Digital communication and social media have taken over our lives. In 
this contrarian reflection on digitized life, Byung-Chul Han counters 
the cheerleaders for Twitter revolutions and Facebook activism by 
arguing that digital communication is in fact responsible for the 
disintegration of community and public space and is slowly eroding any 
possibility for real political action and meaningful political 
discourse. In the predigital, analog era, by the time an angry letter to 
the editor had been composed, mailed, and received, the immediate 
agitation had passed.

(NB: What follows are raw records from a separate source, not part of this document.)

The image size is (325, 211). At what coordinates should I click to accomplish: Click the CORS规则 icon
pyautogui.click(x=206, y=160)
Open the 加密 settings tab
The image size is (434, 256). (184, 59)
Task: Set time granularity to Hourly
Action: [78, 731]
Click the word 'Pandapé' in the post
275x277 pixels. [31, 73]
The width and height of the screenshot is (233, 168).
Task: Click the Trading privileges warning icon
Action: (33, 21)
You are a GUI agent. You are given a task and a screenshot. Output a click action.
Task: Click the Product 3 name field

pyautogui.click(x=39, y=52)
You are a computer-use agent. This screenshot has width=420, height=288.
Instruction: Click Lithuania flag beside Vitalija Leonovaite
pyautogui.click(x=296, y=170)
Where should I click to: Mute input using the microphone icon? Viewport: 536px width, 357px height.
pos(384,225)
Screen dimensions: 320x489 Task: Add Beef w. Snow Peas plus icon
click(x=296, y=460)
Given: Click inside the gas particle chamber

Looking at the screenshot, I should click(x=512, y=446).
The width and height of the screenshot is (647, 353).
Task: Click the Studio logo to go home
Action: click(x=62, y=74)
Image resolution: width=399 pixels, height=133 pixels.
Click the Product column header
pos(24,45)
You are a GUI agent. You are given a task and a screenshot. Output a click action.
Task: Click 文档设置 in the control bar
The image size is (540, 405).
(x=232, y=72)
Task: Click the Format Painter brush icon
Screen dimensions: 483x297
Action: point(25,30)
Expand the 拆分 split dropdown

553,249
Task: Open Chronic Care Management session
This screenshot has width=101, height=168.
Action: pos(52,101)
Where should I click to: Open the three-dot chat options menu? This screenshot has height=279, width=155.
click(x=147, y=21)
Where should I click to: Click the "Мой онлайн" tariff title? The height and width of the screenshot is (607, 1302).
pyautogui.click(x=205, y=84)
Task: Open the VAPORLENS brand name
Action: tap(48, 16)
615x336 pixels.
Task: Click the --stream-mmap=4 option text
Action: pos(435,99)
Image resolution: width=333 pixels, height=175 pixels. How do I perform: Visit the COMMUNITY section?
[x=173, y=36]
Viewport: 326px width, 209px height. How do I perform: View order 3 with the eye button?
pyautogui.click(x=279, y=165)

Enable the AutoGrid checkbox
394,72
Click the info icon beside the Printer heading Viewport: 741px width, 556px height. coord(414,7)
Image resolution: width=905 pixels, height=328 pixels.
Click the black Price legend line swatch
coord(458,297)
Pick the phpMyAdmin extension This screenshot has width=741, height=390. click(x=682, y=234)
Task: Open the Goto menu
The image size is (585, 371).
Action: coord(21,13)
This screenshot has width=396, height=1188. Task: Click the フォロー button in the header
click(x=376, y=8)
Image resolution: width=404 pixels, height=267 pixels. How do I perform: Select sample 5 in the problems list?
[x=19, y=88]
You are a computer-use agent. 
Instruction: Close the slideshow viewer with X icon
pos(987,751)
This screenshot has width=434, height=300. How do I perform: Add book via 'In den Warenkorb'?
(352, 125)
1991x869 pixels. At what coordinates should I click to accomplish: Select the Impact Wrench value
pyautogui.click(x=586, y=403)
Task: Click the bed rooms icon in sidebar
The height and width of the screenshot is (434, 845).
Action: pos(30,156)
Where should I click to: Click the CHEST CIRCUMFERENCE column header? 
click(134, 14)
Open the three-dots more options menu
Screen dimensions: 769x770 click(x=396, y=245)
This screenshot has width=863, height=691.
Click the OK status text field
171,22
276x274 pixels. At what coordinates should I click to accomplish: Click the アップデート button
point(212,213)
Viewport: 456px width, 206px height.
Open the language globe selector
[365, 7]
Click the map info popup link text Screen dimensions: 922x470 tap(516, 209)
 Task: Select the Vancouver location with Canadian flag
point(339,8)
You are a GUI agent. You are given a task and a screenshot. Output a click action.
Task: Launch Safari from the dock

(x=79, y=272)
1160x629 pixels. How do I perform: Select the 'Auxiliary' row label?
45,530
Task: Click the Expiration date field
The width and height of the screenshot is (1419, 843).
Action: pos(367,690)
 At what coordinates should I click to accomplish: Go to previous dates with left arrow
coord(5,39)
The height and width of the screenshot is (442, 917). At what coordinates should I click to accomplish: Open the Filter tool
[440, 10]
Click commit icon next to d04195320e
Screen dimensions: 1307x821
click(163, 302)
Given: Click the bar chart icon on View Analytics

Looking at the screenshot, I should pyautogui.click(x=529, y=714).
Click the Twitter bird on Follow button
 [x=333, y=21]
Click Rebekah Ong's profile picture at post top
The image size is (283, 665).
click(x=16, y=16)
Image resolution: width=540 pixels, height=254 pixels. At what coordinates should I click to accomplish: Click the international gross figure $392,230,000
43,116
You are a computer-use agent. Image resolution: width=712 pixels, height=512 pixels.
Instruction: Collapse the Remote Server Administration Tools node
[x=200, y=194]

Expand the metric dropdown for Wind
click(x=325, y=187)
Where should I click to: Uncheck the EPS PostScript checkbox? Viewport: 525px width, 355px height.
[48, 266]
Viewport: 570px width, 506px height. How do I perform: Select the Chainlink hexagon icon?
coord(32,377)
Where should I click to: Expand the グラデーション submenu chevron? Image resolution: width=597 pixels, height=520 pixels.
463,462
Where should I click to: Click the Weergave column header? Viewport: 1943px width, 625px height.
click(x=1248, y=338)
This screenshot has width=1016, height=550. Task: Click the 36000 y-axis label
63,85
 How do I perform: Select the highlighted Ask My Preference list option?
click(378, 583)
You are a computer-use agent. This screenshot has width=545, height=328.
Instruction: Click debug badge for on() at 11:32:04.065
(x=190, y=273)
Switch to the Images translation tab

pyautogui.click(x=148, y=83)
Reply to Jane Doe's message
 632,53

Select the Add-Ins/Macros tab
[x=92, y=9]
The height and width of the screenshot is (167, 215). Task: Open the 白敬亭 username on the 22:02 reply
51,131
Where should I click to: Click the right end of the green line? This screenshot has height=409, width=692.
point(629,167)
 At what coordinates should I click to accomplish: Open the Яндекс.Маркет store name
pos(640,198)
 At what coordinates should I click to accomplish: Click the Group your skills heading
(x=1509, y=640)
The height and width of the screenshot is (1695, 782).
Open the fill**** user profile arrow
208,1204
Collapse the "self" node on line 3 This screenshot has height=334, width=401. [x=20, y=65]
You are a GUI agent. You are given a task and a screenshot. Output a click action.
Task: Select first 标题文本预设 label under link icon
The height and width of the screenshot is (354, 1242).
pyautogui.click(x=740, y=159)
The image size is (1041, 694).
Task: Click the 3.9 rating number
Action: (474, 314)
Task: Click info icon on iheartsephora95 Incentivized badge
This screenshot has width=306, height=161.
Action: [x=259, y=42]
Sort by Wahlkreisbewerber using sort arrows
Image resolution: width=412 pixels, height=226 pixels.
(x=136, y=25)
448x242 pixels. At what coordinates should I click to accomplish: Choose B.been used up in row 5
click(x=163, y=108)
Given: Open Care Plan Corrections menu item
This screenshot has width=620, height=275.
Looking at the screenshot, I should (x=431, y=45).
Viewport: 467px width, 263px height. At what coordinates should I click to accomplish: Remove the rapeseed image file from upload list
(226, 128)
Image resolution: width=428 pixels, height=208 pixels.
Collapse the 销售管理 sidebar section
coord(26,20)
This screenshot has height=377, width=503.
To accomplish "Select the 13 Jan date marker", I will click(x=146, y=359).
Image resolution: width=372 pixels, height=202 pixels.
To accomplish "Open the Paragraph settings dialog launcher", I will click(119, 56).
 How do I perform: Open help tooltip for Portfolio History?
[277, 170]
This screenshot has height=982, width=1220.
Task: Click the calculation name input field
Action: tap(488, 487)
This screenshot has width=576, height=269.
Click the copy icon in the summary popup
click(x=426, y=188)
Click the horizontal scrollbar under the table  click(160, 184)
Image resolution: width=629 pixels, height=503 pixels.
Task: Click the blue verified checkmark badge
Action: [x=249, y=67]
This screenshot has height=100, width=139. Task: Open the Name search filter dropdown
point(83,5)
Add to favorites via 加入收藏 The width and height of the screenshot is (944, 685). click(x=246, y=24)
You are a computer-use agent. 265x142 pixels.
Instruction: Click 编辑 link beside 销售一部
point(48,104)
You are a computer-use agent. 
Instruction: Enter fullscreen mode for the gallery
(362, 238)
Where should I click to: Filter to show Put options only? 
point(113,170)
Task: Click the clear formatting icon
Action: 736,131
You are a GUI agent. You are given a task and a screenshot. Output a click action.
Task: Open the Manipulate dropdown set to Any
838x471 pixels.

Today, digital communication enables 
instantaneous, impulsive reaction, meant to express and stir up outrage 
on the spot. “The shitstorm,” writes Han, ”represents an authentic 
phenomenon of digital communication.”

Meanwhile, the public, the senders and receivers of these communications 
have become a digital swarm—not a mass, or a crowd, or Negri and Hardt’s 
antiquated notion of a “multitude,” but a set of isolated individuals 
incapable of forming a “we,” incapable of calling dominant power 
relations into question, incapable of formulating a future because of an 
obsession with the present. The digital swarm is a fragmented entity 
that can focus on individual persons only in order to make them an 
object of scandal.

Han, one of the most widely read philosophers in Europe today, describes 
a society in which information has overrun thought, in which the same 
algorithms are employed by Facebook, the stock market, and the 
intelligence services. Democracy is under threat because digital 
communication has made freedom and control indistinguishable. Big 
Brother has been succeeded by Big Data.